PORTEZ DU TRENTAIN ET SOYEZ « SUR VOTRE TRENTE-ET-UN » !

Se mettre sur son trente-et-un, c’est se mettre en grande toilette pour rendre une visite, assister à un baptême, à une noce, etc. Mais savez-vous que dans cette expression, Trente-et-un ou trente-un est une corruption de trentain ?

Etre sur son trente-et-un  Au Moyen Age, des règlements fort sévères punissaient, non seulement les ouvriers qui avaient employé dans leur fabrication des matières premières avariées, mais encore ceux qui ne donnaient pas à leurs produits les formes et les dimensions requises. En ce qui concernait les tisserands en laine, ces règlements allaient jusqu’à fixer le nombre des fils dont devait se composer la trame.

On trouve à ce sujet des détails curieux dans le tome 1 de l’Histoire de l’industrie française d’Alexis Monteil. Le collage de la chaîne, le foulage, le feutrage, le soufrage, le calendrage, tout est prévu, sans oublier la longueur et la largeur de la pièce ; et « si le tisserand donnait des dimensions moindres à ces pièces, que lui arriverait-il ? Il aurait le poing coupé ; et c’est bien fait, tant pis pour les voleurs : les honnêtes tisserands ont toujours voulu conserver leurs deux mains pour dire le chapelet. » Suivant la qualité des draps, la trame devait se composer de quatorze cents ou de dix-huit cents fils. Pour le drap fin destiné aux vêtements de luxe, le nombre des fils était de trente fois cent fils ; ce qui fit donner à drape le nom de trentain.
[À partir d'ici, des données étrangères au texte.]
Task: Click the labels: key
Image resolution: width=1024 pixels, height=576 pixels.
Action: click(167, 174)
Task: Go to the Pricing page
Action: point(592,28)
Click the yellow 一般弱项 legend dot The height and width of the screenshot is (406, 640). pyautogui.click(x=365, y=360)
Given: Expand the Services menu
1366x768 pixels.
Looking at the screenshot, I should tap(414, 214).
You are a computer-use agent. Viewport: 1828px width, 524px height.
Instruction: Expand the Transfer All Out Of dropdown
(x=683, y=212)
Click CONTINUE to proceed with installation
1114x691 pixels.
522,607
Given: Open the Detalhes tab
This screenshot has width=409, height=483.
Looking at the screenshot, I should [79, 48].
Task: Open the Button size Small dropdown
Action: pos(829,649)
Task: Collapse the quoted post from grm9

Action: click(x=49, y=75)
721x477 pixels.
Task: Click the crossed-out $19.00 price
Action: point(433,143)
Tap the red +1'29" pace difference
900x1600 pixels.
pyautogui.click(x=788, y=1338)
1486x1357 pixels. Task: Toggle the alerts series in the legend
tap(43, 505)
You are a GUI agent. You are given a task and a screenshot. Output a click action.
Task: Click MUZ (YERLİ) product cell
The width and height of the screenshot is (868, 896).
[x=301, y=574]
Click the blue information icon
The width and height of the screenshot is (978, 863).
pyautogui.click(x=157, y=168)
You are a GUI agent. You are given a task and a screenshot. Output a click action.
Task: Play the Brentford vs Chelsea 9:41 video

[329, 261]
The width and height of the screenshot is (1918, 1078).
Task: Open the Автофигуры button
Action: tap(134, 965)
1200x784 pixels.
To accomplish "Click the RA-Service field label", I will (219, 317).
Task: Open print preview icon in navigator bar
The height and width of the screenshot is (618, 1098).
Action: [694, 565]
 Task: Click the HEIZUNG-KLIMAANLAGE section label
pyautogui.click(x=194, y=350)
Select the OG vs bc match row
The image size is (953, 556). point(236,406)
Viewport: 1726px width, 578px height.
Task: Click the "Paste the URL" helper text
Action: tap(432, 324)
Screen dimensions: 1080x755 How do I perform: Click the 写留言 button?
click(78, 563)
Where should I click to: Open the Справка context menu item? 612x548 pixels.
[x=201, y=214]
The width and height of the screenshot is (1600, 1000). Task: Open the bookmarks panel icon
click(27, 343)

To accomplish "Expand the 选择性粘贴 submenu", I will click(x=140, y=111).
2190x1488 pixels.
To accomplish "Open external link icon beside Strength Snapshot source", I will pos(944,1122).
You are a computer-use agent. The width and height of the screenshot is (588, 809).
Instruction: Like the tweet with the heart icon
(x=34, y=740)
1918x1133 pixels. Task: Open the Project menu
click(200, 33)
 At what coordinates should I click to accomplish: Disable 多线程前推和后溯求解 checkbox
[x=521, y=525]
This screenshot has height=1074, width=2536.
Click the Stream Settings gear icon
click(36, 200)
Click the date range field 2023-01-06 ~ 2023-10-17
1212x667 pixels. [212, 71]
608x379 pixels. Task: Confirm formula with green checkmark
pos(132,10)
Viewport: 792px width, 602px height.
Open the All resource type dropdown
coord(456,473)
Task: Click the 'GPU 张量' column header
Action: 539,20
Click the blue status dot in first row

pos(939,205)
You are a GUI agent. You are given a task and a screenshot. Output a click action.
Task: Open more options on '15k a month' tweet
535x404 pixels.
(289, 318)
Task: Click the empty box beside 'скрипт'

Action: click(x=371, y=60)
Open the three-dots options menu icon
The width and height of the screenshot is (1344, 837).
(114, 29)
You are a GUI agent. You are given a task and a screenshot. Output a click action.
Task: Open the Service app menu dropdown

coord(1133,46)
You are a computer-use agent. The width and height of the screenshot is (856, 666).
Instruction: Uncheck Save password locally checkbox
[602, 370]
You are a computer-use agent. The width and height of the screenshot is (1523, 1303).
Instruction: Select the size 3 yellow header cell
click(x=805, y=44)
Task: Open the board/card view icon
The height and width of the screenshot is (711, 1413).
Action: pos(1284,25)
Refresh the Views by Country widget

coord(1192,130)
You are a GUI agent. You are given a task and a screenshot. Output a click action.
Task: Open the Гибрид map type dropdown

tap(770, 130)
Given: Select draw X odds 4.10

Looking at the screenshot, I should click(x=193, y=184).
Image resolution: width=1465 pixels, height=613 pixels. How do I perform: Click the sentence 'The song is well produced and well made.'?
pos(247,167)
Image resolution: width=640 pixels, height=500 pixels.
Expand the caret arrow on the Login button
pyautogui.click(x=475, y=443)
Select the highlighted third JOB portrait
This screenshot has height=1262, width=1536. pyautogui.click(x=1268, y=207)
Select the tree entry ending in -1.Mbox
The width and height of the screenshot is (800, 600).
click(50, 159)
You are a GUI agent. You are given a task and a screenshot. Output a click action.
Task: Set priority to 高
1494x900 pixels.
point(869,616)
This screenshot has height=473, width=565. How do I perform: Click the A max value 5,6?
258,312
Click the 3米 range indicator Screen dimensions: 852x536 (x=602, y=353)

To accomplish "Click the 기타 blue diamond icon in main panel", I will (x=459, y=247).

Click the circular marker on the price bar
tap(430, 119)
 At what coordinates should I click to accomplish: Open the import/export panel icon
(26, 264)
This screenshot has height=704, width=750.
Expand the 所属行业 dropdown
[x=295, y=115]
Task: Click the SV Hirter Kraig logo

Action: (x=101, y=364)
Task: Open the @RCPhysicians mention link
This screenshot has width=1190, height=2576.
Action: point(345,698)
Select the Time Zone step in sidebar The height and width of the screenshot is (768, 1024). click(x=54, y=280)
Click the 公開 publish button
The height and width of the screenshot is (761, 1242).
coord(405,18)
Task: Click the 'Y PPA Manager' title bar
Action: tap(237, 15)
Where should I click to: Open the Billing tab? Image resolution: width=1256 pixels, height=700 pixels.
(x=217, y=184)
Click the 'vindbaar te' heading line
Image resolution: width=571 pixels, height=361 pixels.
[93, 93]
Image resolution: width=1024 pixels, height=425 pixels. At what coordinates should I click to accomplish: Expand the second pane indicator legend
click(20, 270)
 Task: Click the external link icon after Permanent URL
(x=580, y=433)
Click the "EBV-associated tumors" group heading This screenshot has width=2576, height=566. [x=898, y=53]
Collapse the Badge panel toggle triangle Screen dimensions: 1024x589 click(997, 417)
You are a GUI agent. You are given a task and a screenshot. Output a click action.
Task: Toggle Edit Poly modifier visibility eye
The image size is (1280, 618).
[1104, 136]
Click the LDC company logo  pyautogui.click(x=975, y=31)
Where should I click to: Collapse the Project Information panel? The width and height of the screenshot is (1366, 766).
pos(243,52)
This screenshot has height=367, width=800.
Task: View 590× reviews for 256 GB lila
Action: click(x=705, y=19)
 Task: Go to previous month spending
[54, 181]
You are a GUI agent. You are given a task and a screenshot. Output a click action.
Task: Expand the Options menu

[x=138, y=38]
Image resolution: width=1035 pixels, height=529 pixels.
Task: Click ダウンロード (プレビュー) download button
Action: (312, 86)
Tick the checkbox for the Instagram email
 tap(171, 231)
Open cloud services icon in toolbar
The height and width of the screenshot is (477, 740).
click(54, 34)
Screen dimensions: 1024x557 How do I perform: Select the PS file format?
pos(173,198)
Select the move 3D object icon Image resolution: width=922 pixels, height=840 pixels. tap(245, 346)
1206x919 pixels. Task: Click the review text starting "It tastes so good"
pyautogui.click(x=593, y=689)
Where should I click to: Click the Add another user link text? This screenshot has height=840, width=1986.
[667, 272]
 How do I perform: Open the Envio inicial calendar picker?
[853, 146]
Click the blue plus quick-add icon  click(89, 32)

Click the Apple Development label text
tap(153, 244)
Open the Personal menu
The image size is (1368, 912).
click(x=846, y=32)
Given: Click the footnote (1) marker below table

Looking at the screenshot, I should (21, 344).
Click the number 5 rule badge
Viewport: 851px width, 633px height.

Porter du trentain était donc le fait d’un homme riche qui ne regardait pas aux dépenses de toilette. Trentain, terme technique, se métamorphosa facilement en trente-un dans la bouche de ceux qui ne connaissaient pas l’origine de cette appellation ; et, l’usage ayant prévalu de dire trente-et-un, ces mots sont restés pour désigner une toilette soignée.